__WHAT THE TASK REQUIRES__.
Below are records; extract exactly the lines from the one containing "Image resolution: width=1456" through the last, both included, and keep the pictures out.

#### EXERCISE DATA ####

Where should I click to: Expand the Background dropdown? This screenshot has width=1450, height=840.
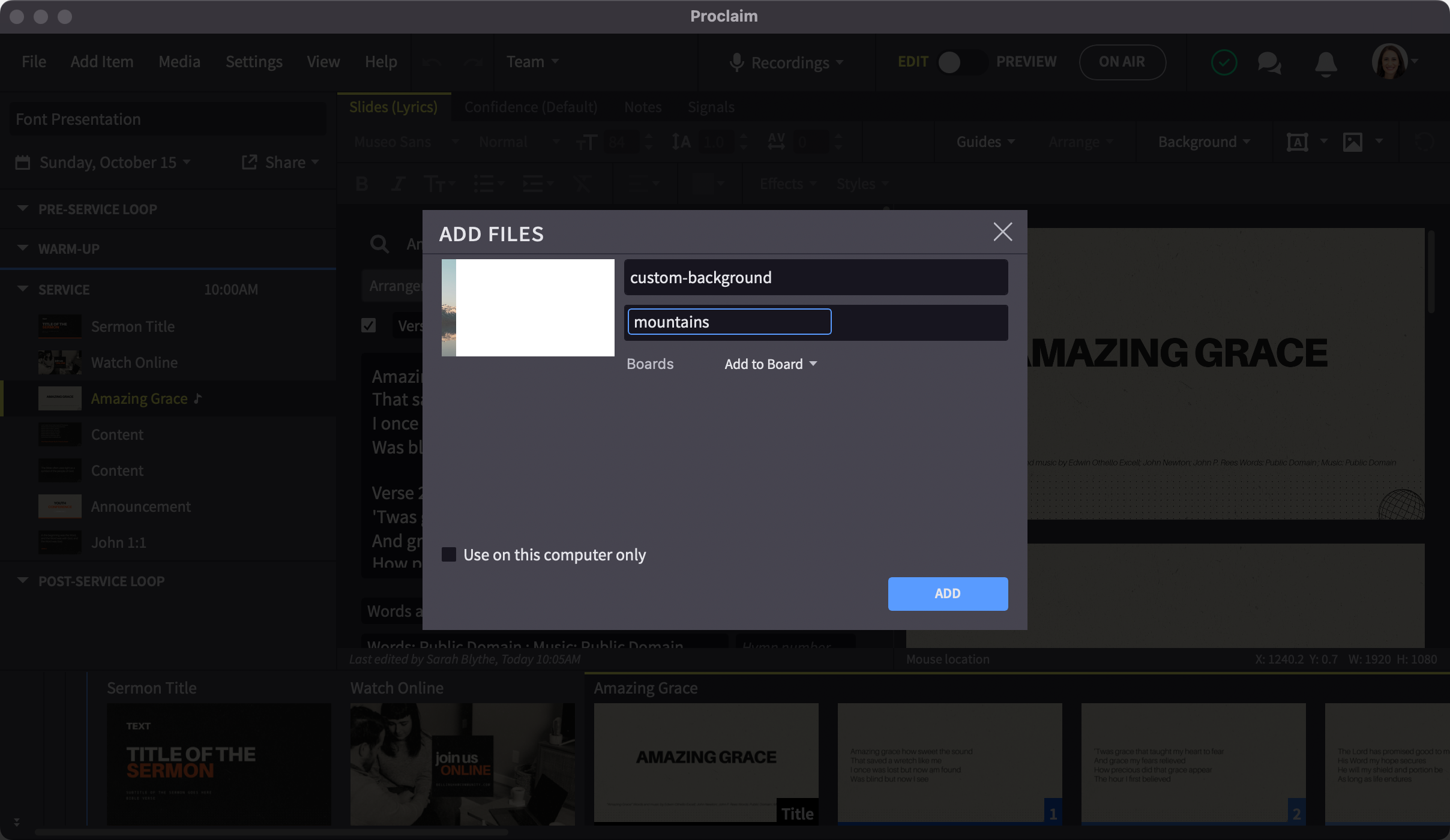[1203, 142]
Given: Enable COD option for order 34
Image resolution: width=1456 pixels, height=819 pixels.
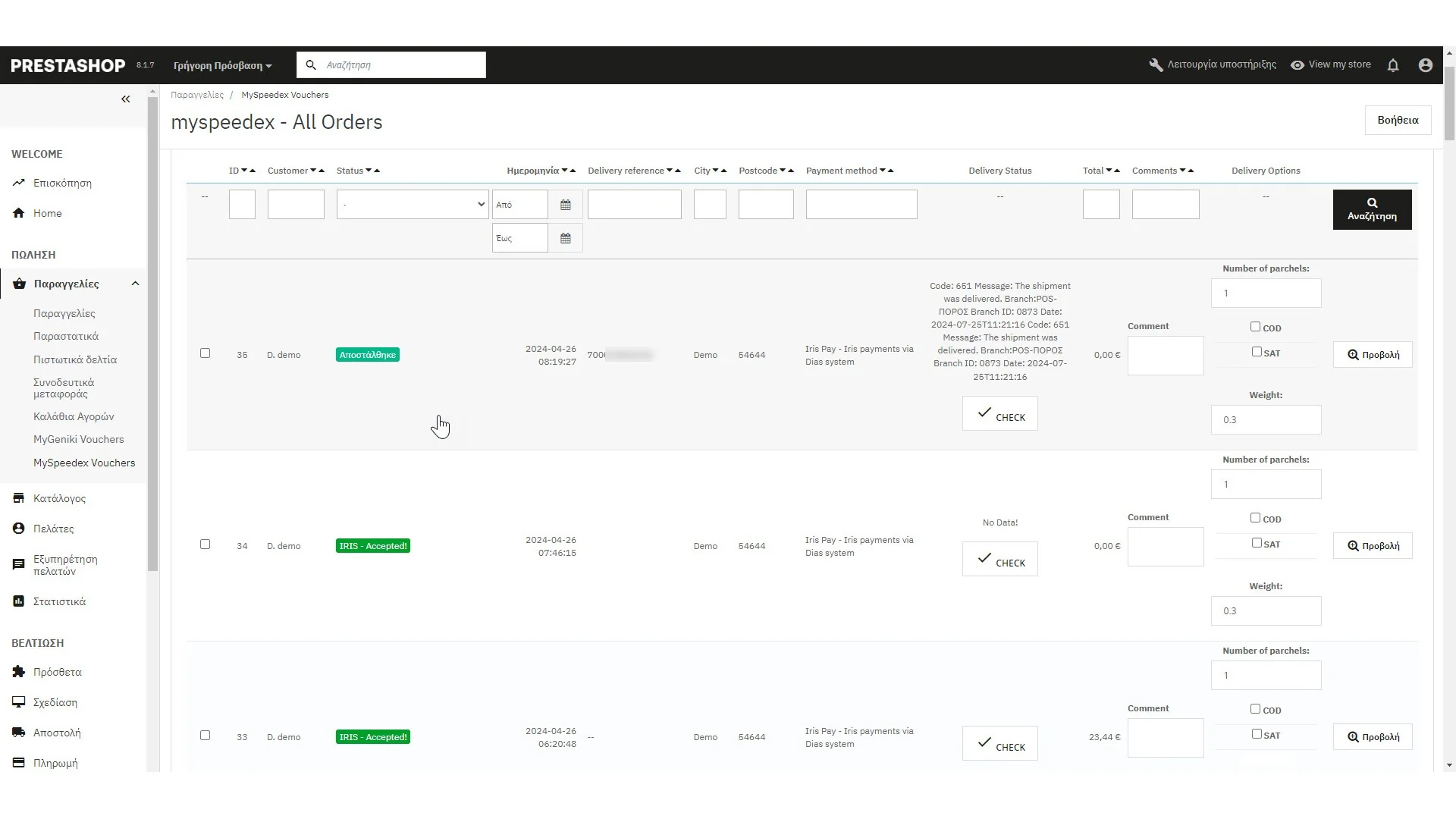Looking at the screenshot, I should 1255,518.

####

__YOUR RESPONSE__.
Image resolution: width=1456 pixels, height=819 pixels.
Looking at the screenshot, I should 1255,518.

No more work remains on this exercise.